Saturday, December 19, 2009

Plot and the Lazy Girl

Before we get started today, I just want to announce that I’ve taken Third Place in a small contest sponsored by ReviewFuse.com. I entered the first chapter of A Game of Risk (book 1) and that chapter will be on display at the site’s blog next week Tuesday. Click here if you want to see the site. If you’re really interesting in honing your reviewing skills for other writers, this is a great place.


Now where was I...?


You’ve heard of Attention Deficit Disorder? Well, I have the opposite problem. My cousin has lovingly diagnosed me with Excessive Grooviness Disorder, but what it boils down to is that I am truly skilled at putting off ‘til tomorrow. And why put off ‘til tomorrow something that I can not do altogether? That’s my motto.


Oh, I’m very reliable with things I’m interested in. And at work--forget about it, I’ll take half the patient load if they let me. Housework on the other hand...yeah. I’m not going to end up on Hoarders anytime soon, but if cleanliness is next to godliness I’m about as mortal as they come.

* _WHAT YOU WILL DO_
A. In the blog post about plot, what condition does the writer's cousin diagnose?
B. Carry on the blog post about plot and putting things off, starting after its last sentence.

* _DATA SHOWN_
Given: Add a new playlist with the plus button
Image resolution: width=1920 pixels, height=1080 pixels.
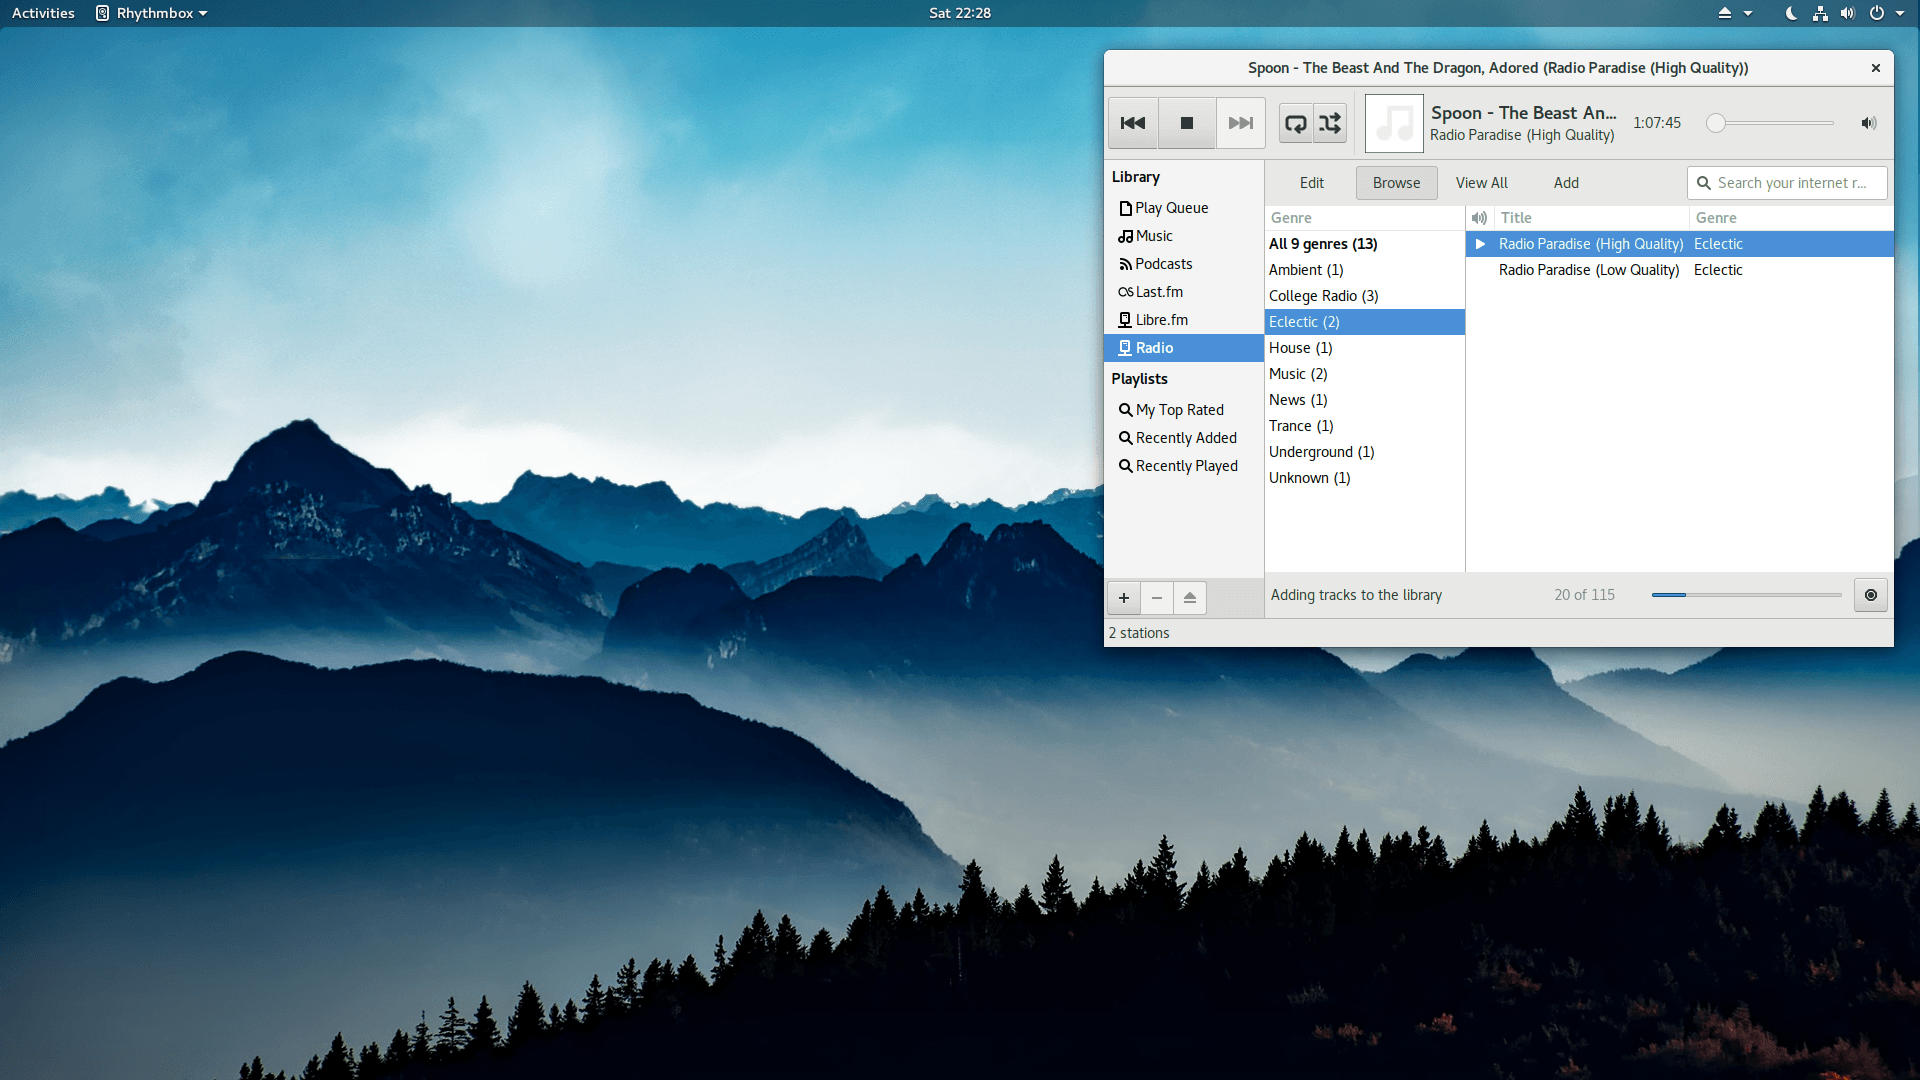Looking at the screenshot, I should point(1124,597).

* _SET OF ANSWERS_
A. Excessive Grooviness Disorder.

B.
So it is with writing. I am not a plotter. (This may explain my continued work in the romance genre.) I like to think that my version of the writing process is legitimate because it’s somewhat similar to Stephen King’s. Whatever you may think of the man--and I happen to be in the worshipful acolyte camp (Stephen, your shrine lacks only a lock of hair in my house)--he certainly can produce a story. And in his book On Writing (which I wholeheartedly recommend to any aspiring writer) he explains how he comes up with his ideas. He thinks of a situation and puts some characters in it to see how they’ll react. For example, what would a bunch of people do if most of the world’s population was killed off by a super flu? He got The Stand out of that. (Excuse me for a moment, I need to stop screaming “Why can’t I do that?!” and beating my head on the table.)


I’m back.


Anyway, my version of plotting goes something like this: Does anyone even answer wrong numbers anymore now that everyone has Caller ID? Maybe if you just wanted to shut your phone up. Or maybe if you were expecting a call from a Doctor’s office or something... Could you meet someone that way? And once I have a concept, I find a couple characters who might want to star in my schizophrenic show.


I usually only know one or two key things about a character when I first conceive them. In the example above, I knew I had a dancer on my hands (don’t ask me why, ‘cause I don’t know). I also knew she would be very hesitant to meet a stranger. That’s it. But, I put her on the receiving end of a wrong number and let the rest play out as it wanted.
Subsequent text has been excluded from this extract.